Wednesday’s session was facilitated by Sarah Gory from QWC, and featured children’s author Tristan Bancks and YA author Belinda Jeffrey.
The authors talked quite a bit about their redrafting processes, how they choose test readers to give them feedback, and what kinds of things happen during redrafting (eg. changing from third person to first person POV, or vice versa, might unlock a number of problems at once). There was discussion about what an agent does, how to approach publishers, the need for researching your specific niche in the industry, dos and don’ts of submission, and author platforms.
What interested me most were the questions asked by some seminar participants, to which answers are readily available online, through a plethora of resources. I don’t mean to sound supercilious about this – I’m no digital native myself. But I was surprised to find writers unaware of the online resources available to them with just a click or two.
For example, appropriate word lengths of books targeted at specific age groups. Guidelines are readily available on the websites of major publishers (eg. Pan Macmillan, Penguin, Scholastic, Allen & Unwin, Harper Collins – see Links page). You can also find advice and discussion through any number of blogs and forums just by Googling the topic. I looked up “word count age groups”, “word length age groups”, and “novel length”, and got similar sites each time (eg. Literary Rambles, Kidlit, Novel-Writing-Help). Most of these are blogs by authors, agents or publishers, or specialist resource sites for writers, so the advice is up-to-date and useful.
Then there was a question about how to write a query letter. Sarah offered the QWC Writers Guide on this topic. There are many of these Guides on the QWC site, very helpful, and not Queensland-specific so they should be useful to any writer (certainly any Australian writer). But there are also many other sites where you can learn the accepted structure of a query letter, dos and don’ts of querying, even have your query vetted by an agent (the amazingly generous site QueryShark, for example).
Why are so many writers seemingly unaware of these resources? Are many people still intimidated by the internet? Is it the sheer volume of available information that seems overwhelming?
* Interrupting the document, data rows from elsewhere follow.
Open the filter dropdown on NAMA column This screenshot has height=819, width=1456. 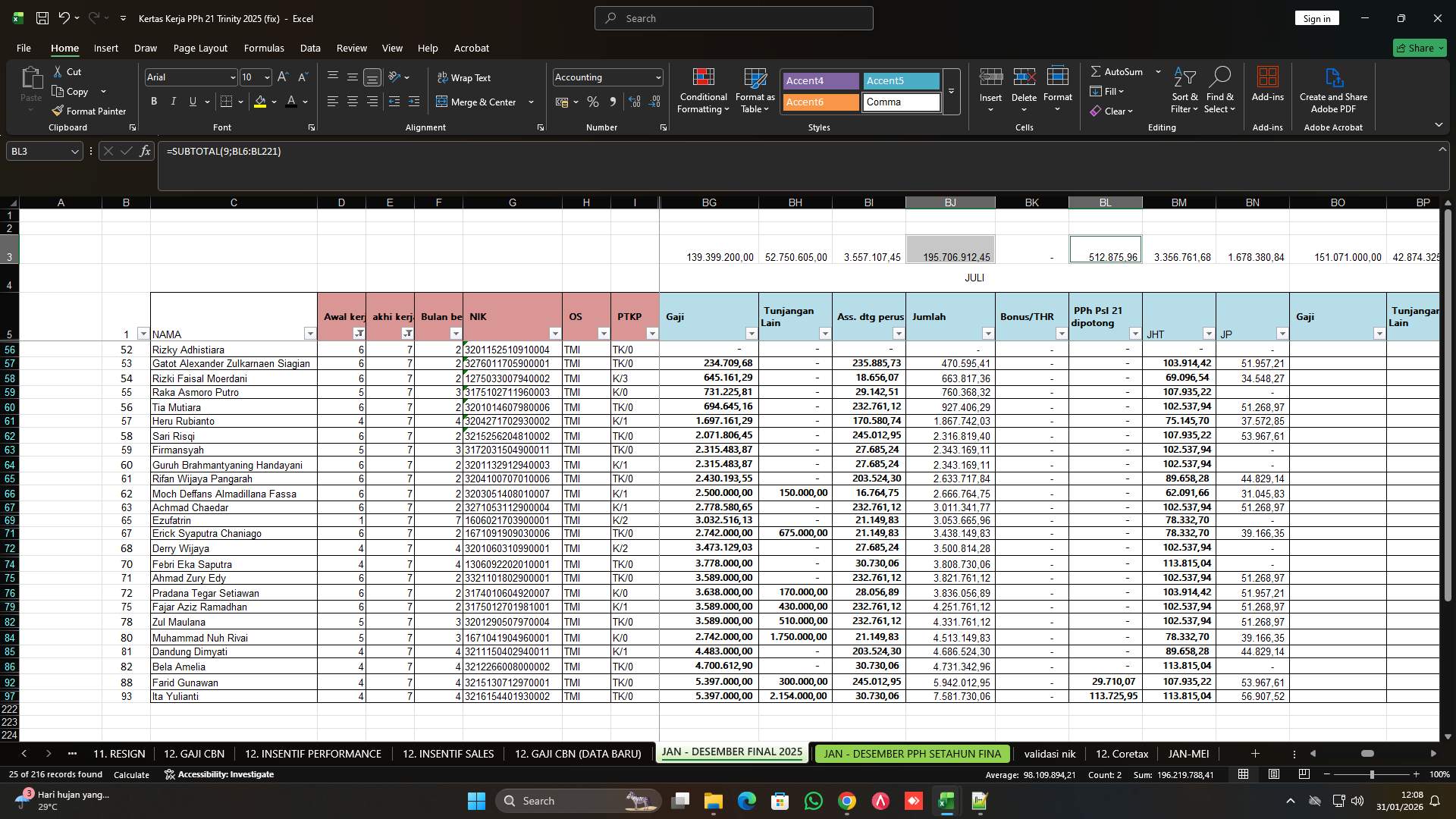coord(309,334)
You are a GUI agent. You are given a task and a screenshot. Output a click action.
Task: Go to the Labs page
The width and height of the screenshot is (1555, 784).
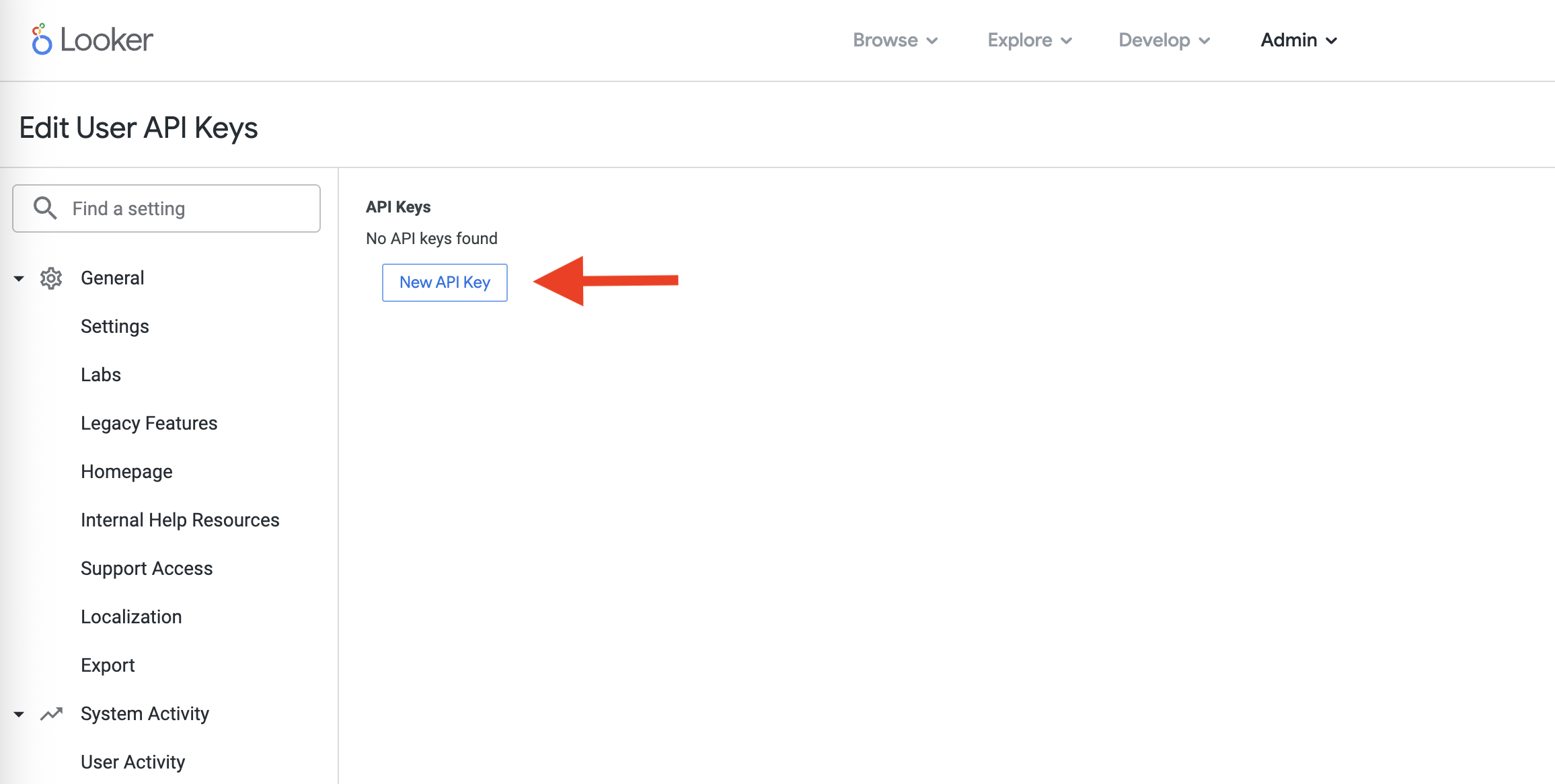(101, 375)
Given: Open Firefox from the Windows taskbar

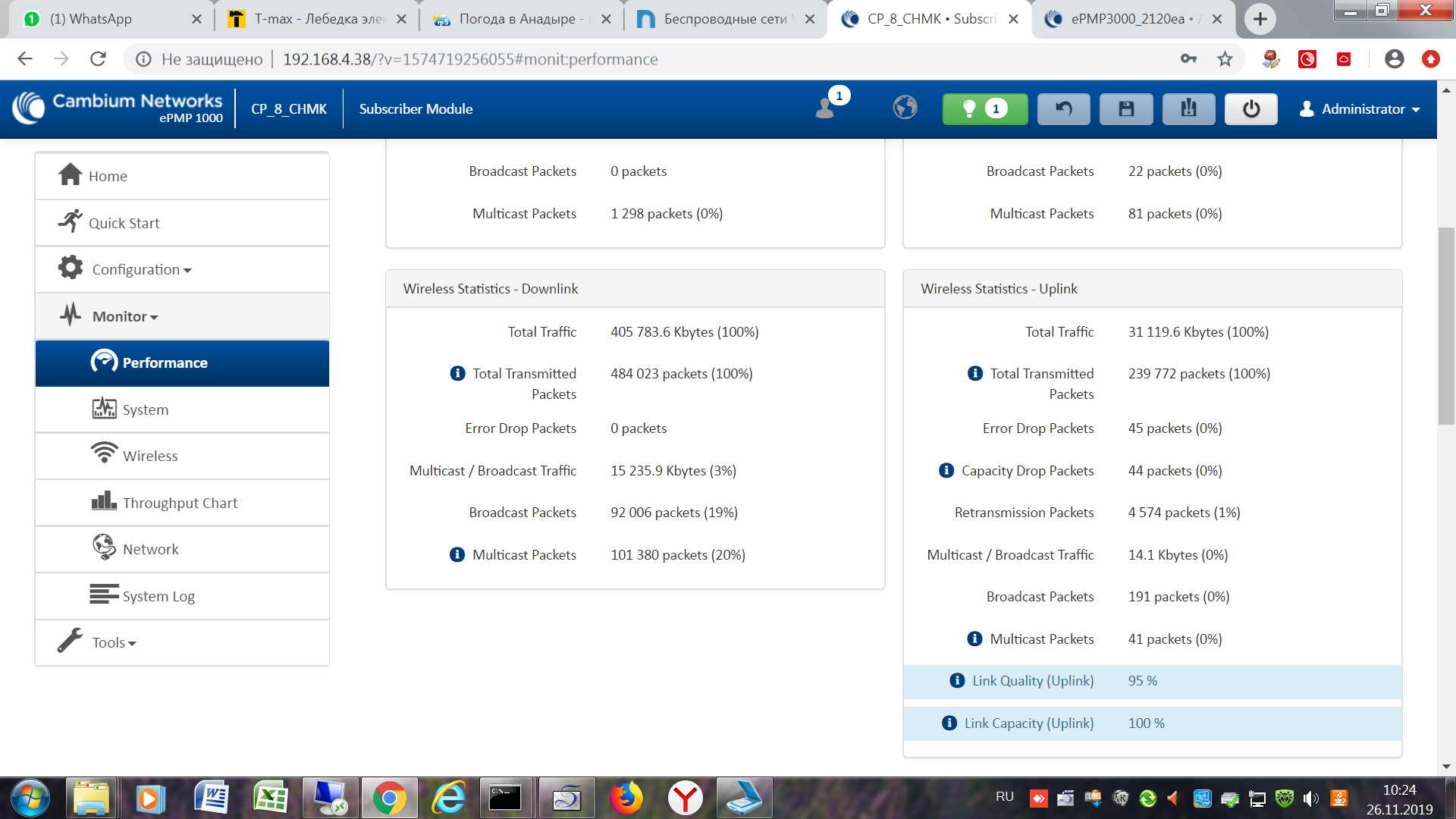Looking at the screenshot, I should 626,799.
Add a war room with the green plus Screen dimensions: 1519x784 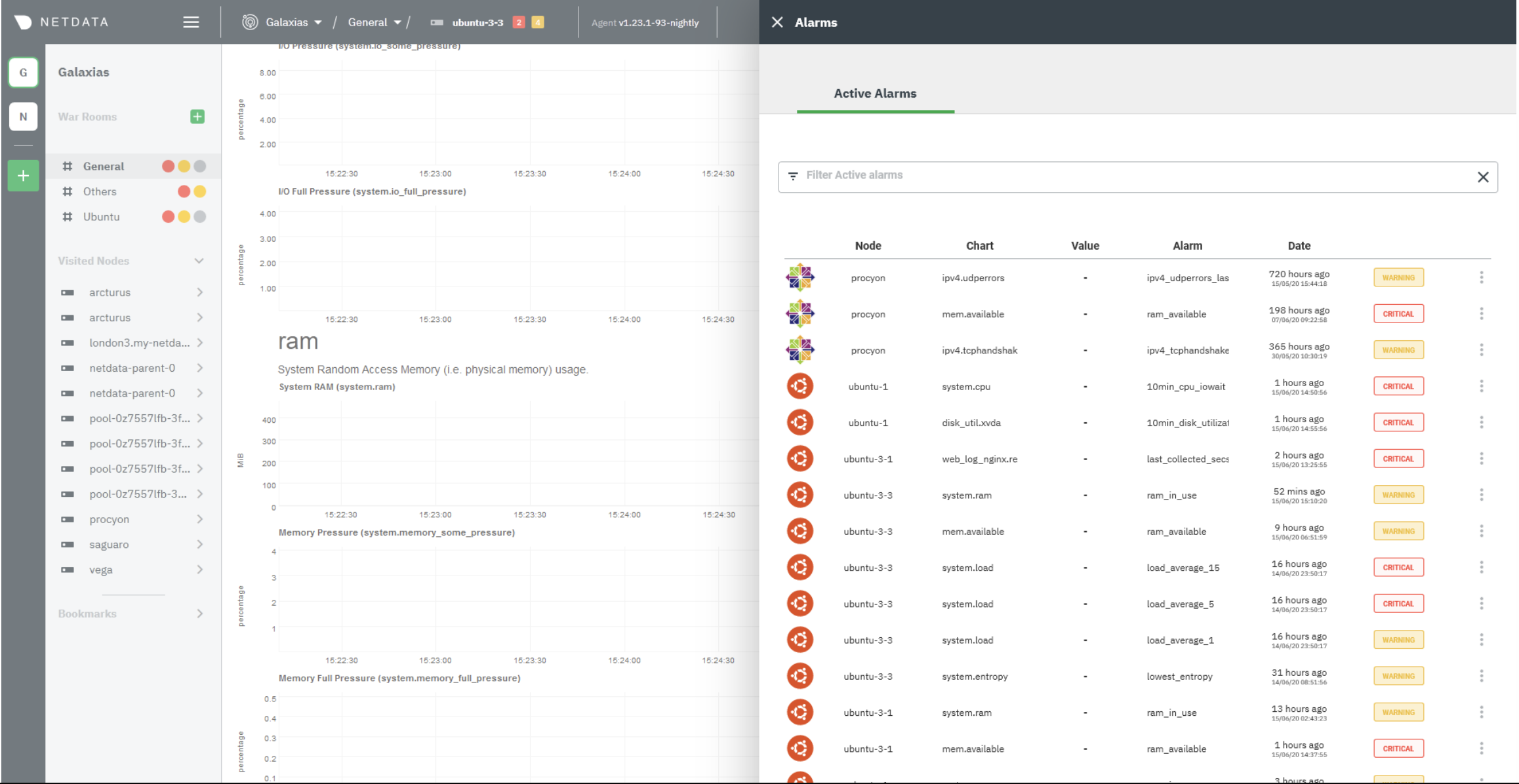click(196, 117)
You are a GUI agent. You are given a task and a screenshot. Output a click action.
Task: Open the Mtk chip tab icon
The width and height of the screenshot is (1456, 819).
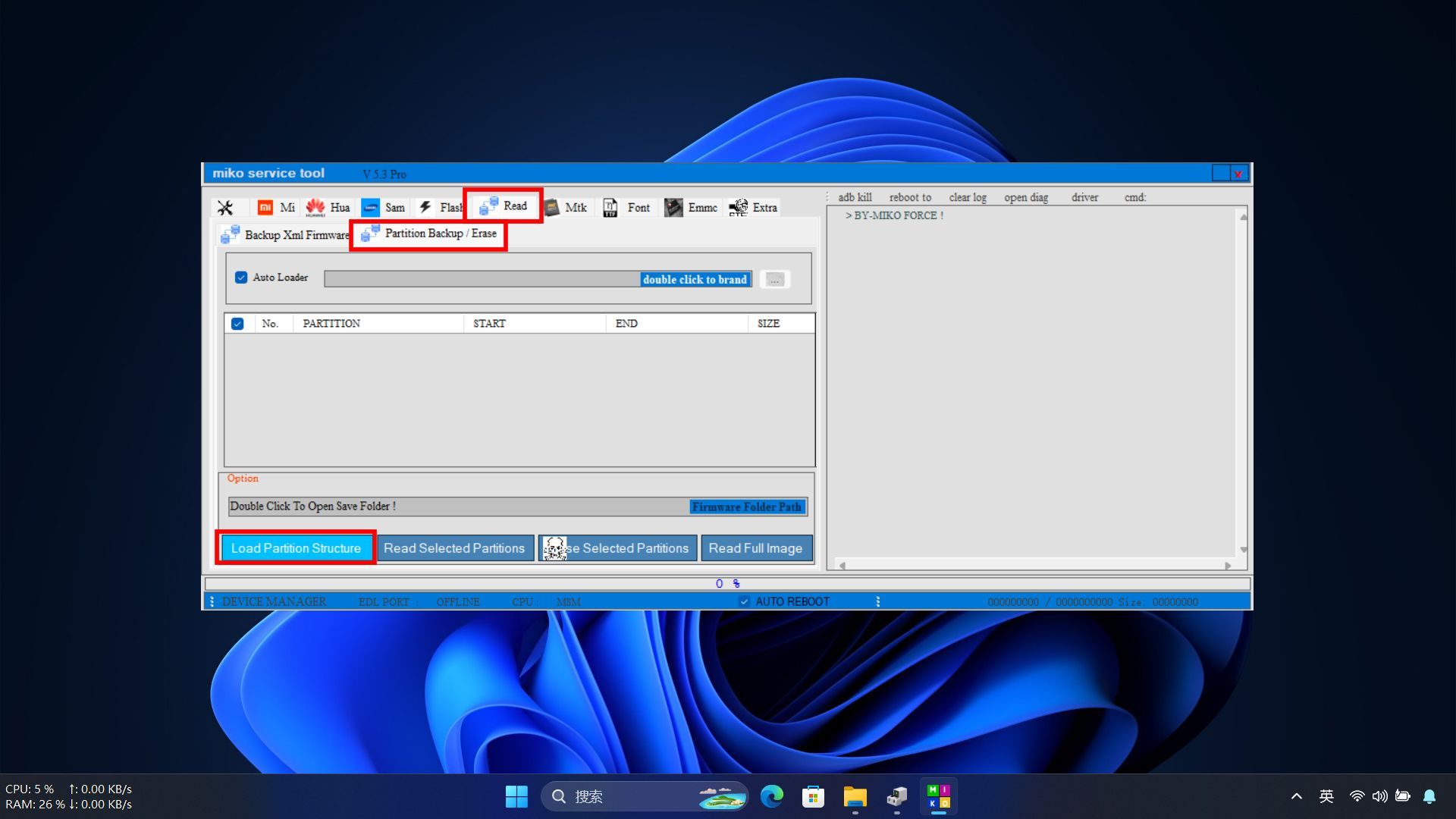[x=552, y=208]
Or are writers wary of wading into these deep waters, knowing they’ll be tempted to swim around all day when they really should have stayed on the island keeping their notebooks dry and writing? (I know – me too).
I have to recommend Writers Digest’s Best 101 Websites for Writers. They make a new list annually, it’s divided into handy categories, and I’ve been delighted to find many sites on there that I’d already discovered through trial and error. I do try to add new links to my Links page if I think they’ll be helpful to others, but I can’t always keep up. The Writers Digest list is a good starting point.
As an editor, I frequently get simplistic, ‘I couldn’t be bothered to look myself’ queries like that. I rarely accept jobs from such enquirers. In my experience, they want everything handed to them on a platter, for free. I’m running a business. It’s people who are prepared to tackle the post-draft stage with the same tenacity that got them to the end of the draft who produce good work. That said, I do spend time and effort being friendly, and explaining to those who are baffled about where to start, that they should join writers’ centres and/or look up Australian Writers’ Marketplace, depending on where they are at. In principle, I take my hat off to anyone who’s managed to write a complete draft of a novel.